How to build a legal compliance game plan

John Sherman

If you are planning on training your team on legal compliance, then you will need to get organized and come up with a proper plan. You will need to know and understand the goals that you are trying to achieve and be able to come up with a plan that will help you to achieve those goals. If you don’t have a plan in place then it will be difficult to meet your targets, making any training less effective than it otherwise could be.

Every company is different, with its own dynamics and requirements meaning that any game plan should be tailor-made to that company’s specific needs. It’s important to do research into just how the company operates to help ensure that any training plans put into place are relevant to them. Certain individuals within the company may also have specific roles that require specific training.

Mandatory training

More importantly, it could help prevent instances of wrong doing happening in the first place.

One key aspect of building a legal compliance game plan is to know exactly which laws need to be abided, and who needs to abide by them. Below are some of the main topics that staff will generally need to be trained in if they are to comply with rules and regulations.

Some necessary areas that the workforce needs to be trained in are:

Safety: Where possible, an employer should always provide safety training to their employees. If a member of the workforce picks up an injury or illness as a result of their job and they had not received adequate training, then the employer could face serious consequences. This ranges from everyday issues such as obstructing walkways and avoiding slippery surfaces, to more specific instances such as handling toxic chemicals and operating heavy machinery. It is often also necessary to ensure that certain personal have certain equipment to help keep them and others safe in the workplace.

Emergency Training: In addition to training staff to help them recognize potential hazards in the workplace, it’s also necessary to train them in what they need to do in the case of an emergency. If there is a fire in the building then having staff that knows how to deal with the situation best could literally help to make the difference between life and death. Emergency training will often tie in with safety training to help ensure it is easy to vacate a building if needed and to help emergencies from occurring in the first place.

Discrimination: Discriminating against certain people based on their race, religion, gender and other demographics is against the law. Employers that have been found not to take necessary precautions and/or act accordingly when issues arise are liable for potentially severe penalties. Management, in particular, should obviously receive anti-discrimination training but the whole workforce should have some training also. The company should also make sure that the whole workforce is aware of procedures to make a complaint if needed.

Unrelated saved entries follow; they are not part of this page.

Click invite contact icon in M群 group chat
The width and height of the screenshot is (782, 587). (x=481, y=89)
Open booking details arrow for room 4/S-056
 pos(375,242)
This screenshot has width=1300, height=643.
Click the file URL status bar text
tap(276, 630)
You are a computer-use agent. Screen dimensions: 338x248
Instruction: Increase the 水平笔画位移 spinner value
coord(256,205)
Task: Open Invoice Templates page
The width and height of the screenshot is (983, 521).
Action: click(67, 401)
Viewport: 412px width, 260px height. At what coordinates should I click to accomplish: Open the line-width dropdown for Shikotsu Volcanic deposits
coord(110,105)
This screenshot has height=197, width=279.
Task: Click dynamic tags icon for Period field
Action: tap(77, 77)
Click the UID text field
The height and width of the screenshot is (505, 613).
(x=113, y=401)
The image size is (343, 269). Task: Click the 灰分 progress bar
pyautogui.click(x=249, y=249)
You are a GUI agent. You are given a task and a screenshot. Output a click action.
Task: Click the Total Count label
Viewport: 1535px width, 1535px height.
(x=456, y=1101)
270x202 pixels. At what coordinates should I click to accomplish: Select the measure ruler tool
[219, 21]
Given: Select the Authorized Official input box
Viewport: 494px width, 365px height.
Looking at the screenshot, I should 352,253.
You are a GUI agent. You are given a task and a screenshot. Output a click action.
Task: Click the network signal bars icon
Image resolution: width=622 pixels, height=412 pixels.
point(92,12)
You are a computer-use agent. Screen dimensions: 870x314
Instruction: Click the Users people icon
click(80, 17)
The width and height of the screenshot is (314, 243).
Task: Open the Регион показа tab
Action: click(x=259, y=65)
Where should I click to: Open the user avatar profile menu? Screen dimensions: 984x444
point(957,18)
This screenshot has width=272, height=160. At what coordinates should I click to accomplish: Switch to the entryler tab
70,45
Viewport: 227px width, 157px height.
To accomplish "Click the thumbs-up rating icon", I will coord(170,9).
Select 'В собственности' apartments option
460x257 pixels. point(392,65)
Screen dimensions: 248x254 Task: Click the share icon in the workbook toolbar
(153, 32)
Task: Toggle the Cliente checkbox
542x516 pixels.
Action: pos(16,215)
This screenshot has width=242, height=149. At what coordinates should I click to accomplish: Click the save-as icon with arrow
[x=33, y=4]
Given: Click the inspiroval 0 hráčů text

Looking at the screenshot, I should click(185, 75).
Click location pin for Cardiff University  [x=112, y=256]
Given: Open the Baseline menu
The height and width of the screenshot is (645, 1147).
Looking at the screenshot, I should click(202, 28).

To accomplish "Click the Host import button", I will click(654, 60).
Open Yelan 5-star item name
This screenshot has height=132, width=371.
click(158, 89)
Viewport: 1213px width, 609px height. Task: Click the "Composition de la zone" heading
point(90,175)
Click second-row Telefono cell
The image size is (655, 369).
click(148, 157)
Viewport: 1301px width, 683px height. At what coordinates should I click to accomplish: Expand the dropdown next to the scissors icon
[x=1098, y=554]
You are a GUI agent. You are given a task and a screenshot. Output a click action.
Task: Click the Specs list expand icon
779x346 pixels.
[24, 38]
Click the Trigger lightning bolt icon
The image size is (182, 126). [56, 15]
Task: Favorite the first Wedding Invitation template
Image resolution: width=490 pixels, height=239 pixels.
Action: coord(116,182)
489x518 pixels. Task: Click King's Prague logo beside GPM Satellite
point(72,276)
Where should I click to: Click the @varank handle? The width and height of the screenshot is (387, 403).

One of the more serious inequality issues that occur in the workplace is sexual harassment. According to the American Association of University Women, the definition of sexual harassment is “unwelcome sexual advances, requests for sexual favors, or other verbal or physical conduct of a sexual nature”. Not only must the employer put into practice training that helps to recognize and prevent sexual harassment, they must also take very seriously any complaints that are made.

Compliance with the Law: Depending on which particular business you are in, there will be various laws that must be abided by. For example, in the case of a financial services company, this could mean making sure that only qualified people are giving financial advice. In a catering business, it could mean storing food in certain conditions. Depending on which industry you are operating, audits and inspection will be carried out and penalties may be imposed if legal requirements are not complied to.

Orientation for new staff

Whenever introducing new staff to the company, it’s important that they all go through the appropriate orientation procedure as soon as they join. This should cover the basics such as pointing out emergency exits and other essential locations and facilities, as well as making sure they are supplied with any essential equipment. Any necessary documentation should also be provided and signed, including information on policies relating to legal compliance. In many cases, a new employer cannot legally begin to work before they have taken necessary training programs.


Instructing staff on what the rules are and how to obey them is an excellent and necessary start. Self-audits not only help to pick up on any unintended errors but also help to keep the staff on their toes as they will be well aware that their actions will be audited at some point in the future. These audits can often be carried out by in-house compliance staff--although some businesses may prefer to recruit a third party for the audit for a genuinely transparent and impartial audit.

If you are unsure of what you need to do to comply with necessary rules and regulations you could hire a business to do this for you. A team that is experienced in providing compliance training will be aware of what rules and regulations need to be adhered to and how to make sure that individuals are meeting expected requirements. They can also design a training program that you can adopt, helping you to train your workforce yourself in the future.